Thanks for addressing my DISCUSS.

The draft looks good, but I do have one item to chat about that should be very easy to address.  Its subtle wording, but I think it is important.  Thanks.

Surprisingly, RFC4023 does a pretty good job explaining the threats that IPsec encryption and authentication help mitigate.  The wording in the security section of this draft reads to me as if you can use either encryption or authentication to address those threats.  I'm pretty sure that was not intended as each assists to mitigate different threats, clearly described in RFC4023.

The Security Considerations has the following text right now:
   These threats apply to
   any GRE payload.  As stated in RFC 4023, these threats can be
   mitigated by authenticating and/or encrypting the delivery packet
   using IPsec [RFC4301].  Alternatively when the payload is IPv6, these
   threats can also be mitigated by authenticating and/or encrypting the
   payload using IPsec, instead of the delivery packet. 

How about something like the following (feel free to propose something else):
  These threats apply to
   any GRE payload.  As stated in RFC 4023, the various threats can be
   mitigated through options such as authenticating and/or encrypting the delivery packet
   using IPsec [RFC4301].  Alternatively when the payload is IPv6, these
   threats can also be mitigated by authenticating and/or encrypting the
   payload using IPsec, instead of the delivery packet. 

If it is changed in the first sentence, I think it makes the second one follow a bit better without changes.

Thanks for working through my Discuss about checksums and VPNs.

The version of the Discuss I cleared said this:

Thank you for working with me on this Discuss, and addressing my Comments. I've revised this Discuss based on conversations with Ron (and we're converging).

I have three questions, but I'm ready to clear.

For reference, the Checksum text in -13 now looks like this:

4.2.  Checksum Considerations

   As stated in [RFC2784], the GRE header can contain a checksum.  If
   present, the GRE header checksum can be used to detect corruption of
   the GRE header and GRE payload.

   The GRE header checksum cannot be used to detect corruption of the
   IPv6 delivery header.  Furthermore, the IPv6 delivery header does not
   contain a checksum of its own.  Therefore, no available checksum can
   be used to detect corruption of the IPv6 delivery header.

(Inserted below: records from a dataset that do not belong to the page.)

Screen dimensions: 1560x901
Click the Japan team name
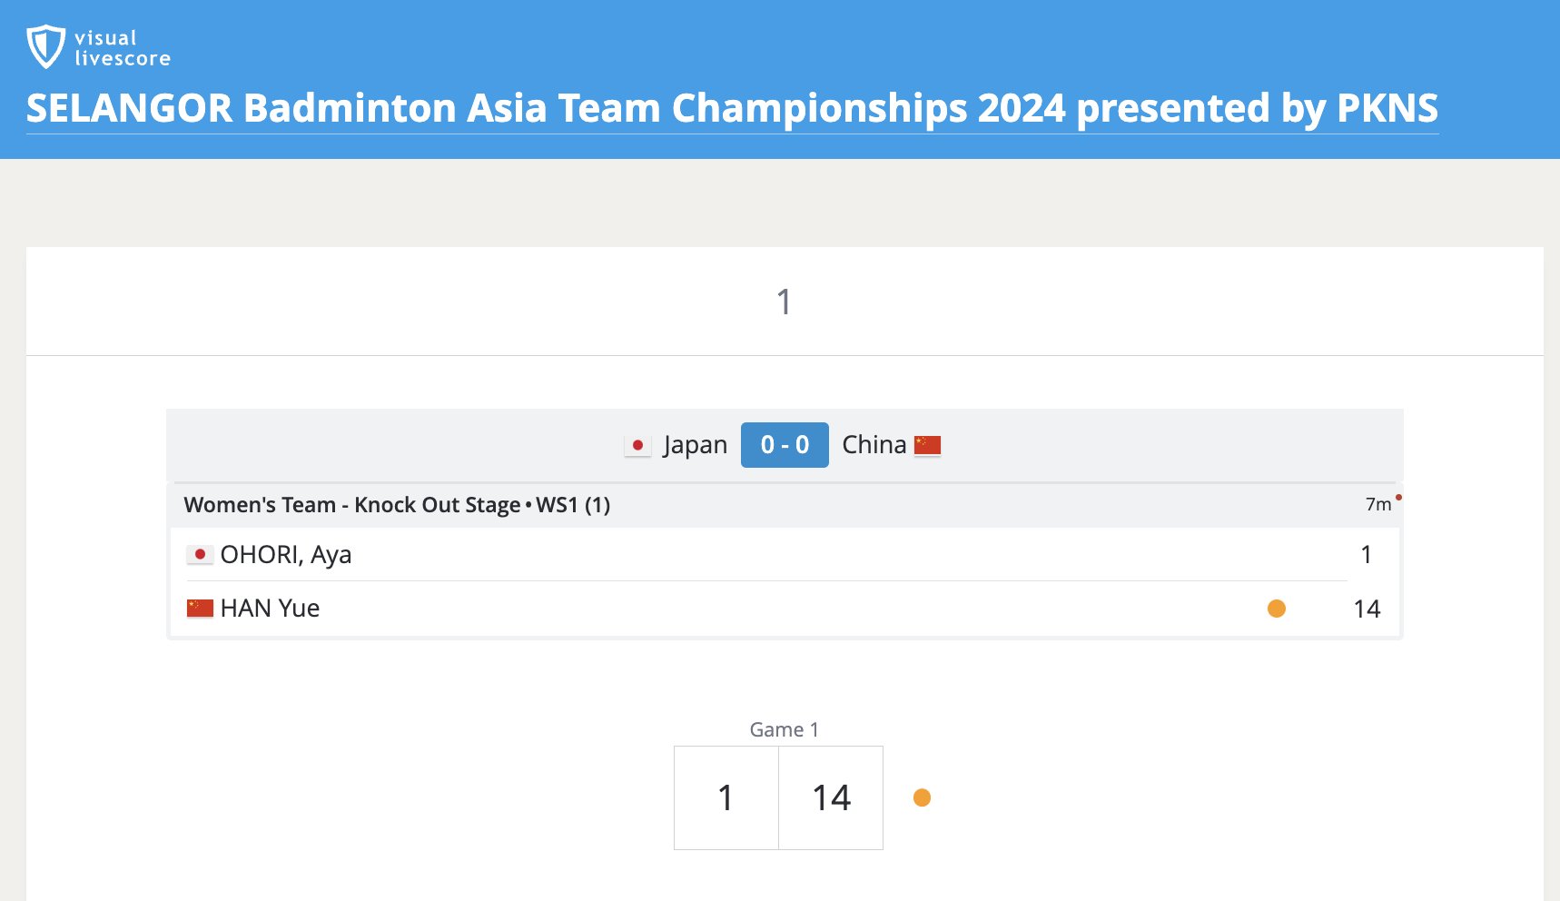696,445
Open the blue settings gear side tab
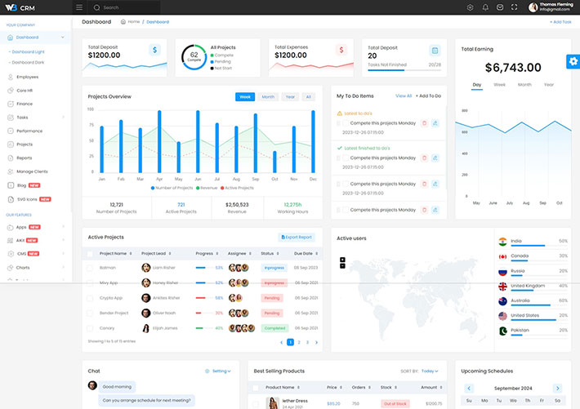The height and width of the screenshot is (409, 580). click(573, 62)
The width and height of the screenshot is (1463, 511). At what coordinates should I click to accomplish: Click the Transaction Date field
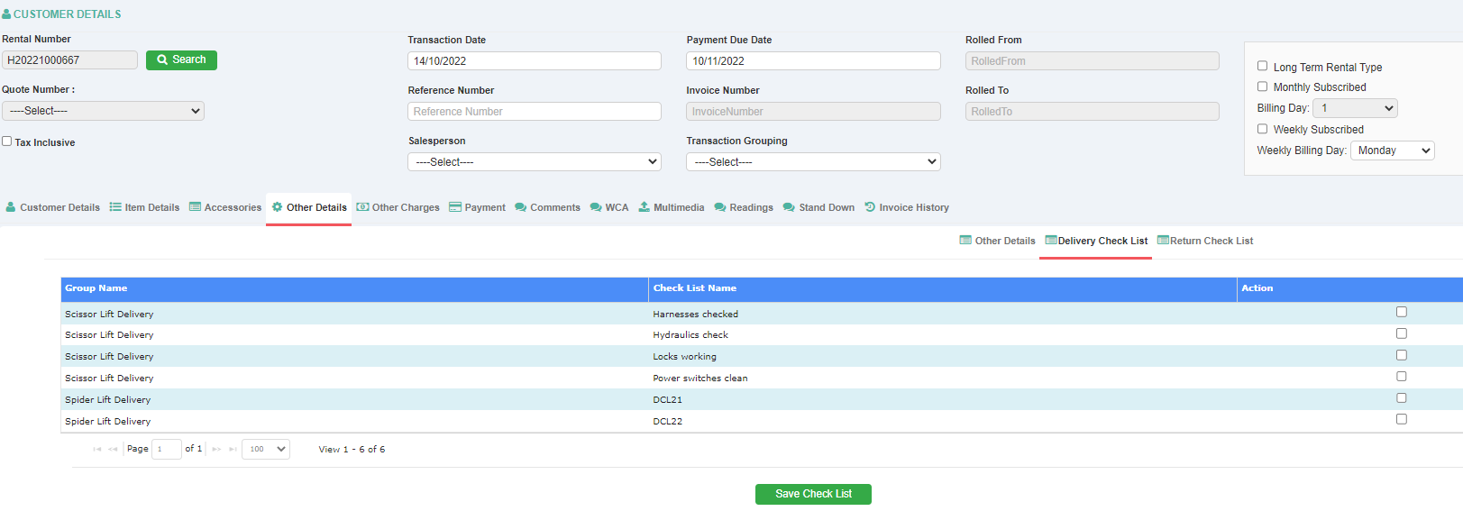click(x=534, y=61)
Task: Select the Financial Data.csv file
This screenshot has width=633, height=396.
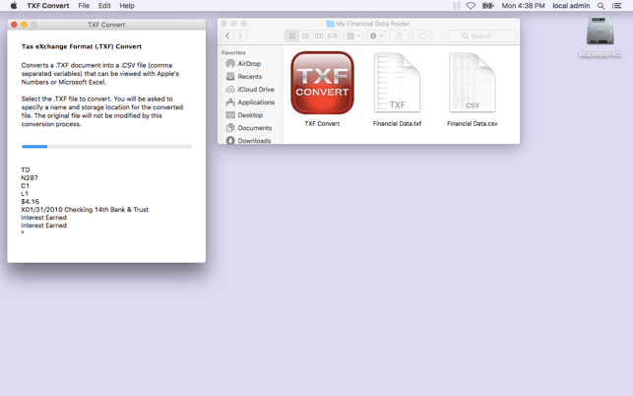Action: pyautogui.click(x=472, y=83)
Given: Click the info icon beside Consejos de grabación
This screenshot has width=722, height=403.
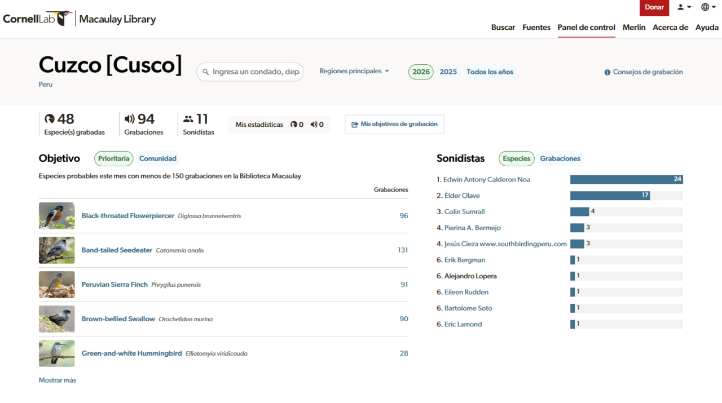Looking at the screenshot, I should click(607, 72).
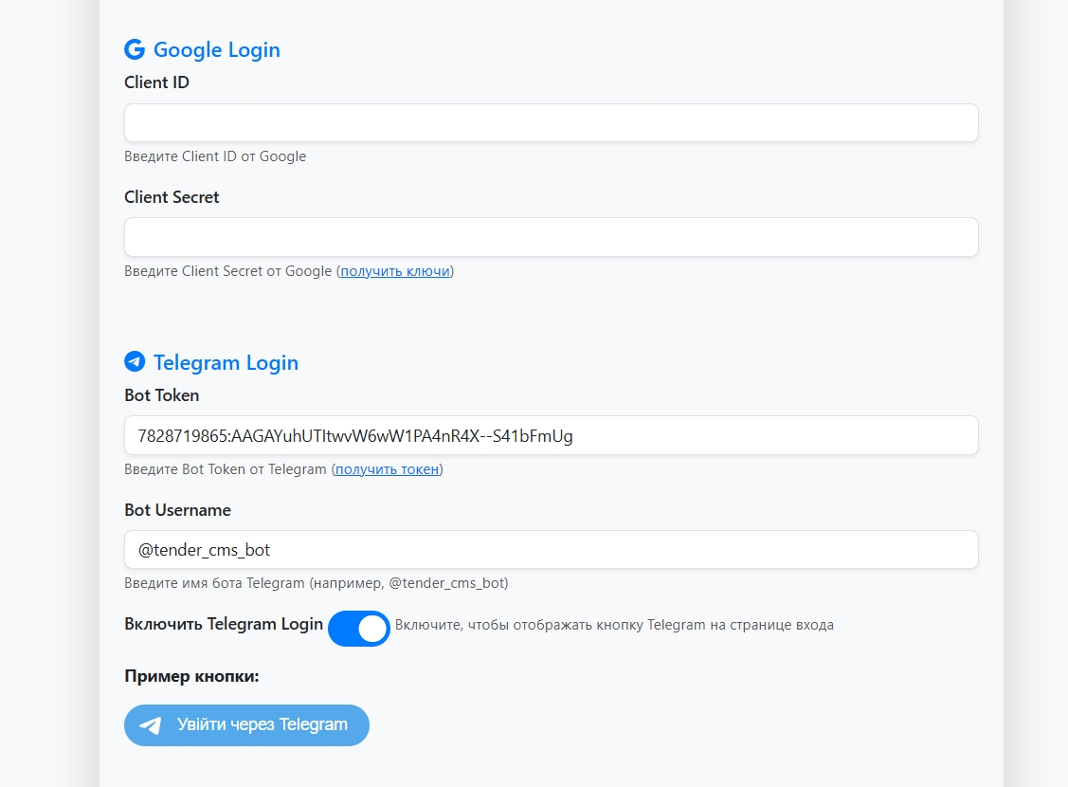1068x787 pixels.
Task: Click the Google logo icon
Action: click(x=135, y=49)
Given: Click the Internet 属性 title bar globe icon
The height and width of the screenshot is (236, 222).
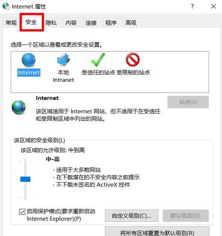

   In one failure scenario, the destination address in the IPv6 delivery
   header is corrupted.  As a result, the IPv6 delivery packet is
   delivered to a node other than the intended GRE egress node.
   Depending upon the state and configuration of that node, it will
   either:

   a.  Drop the packet

   b.  De-encapsulate the payload and forward it to its intended
       destination

   c.  De-encapsulate the payload and forward it to a node other than
       its intended destination.  For example, the payload might be
       intended for a node on one VPN, but delivered to an identically
       numbered node in another VPN.

   Behaviors a) and b) are acceptable.  Behavior c) is not acceptable.
   However, behavior c) is possible only when the payload destination
   address is not globally unique and the GRE egress node provides
   disambiguating context to that address.

   Before deploying GRE over IPv6, network operators should consider the
   likelihood of behavior c) in their network.  GRE over IPv6 MUST NOT
   be deployed other than where the network operator deems the risk
   associated with behavior c) to be acceptable.

   The risk associated with behavior c) could be mitigated with end-to-
   end authentication of the payload.
   
So, my questions are:

(1) how likely is it that endpoints in different VPNs would have overlapping address ranges?

(2) is it correct that if endpoint A gets traffic that was intended for an identically addressed endpoint B in another VPN using an overlapping address range, and that traffic is authenticated, endpoint A can say "this isn't for me", but if that traffic is not encrypted, is traffic intended for endpoint B leaking to endpoint A?

(3) if I'm not completely in the weeds so far, is "end-to-end authentication" something an operator can do? If the answer to (2) is "yes", is "end-to-end encryption" something an operator can do?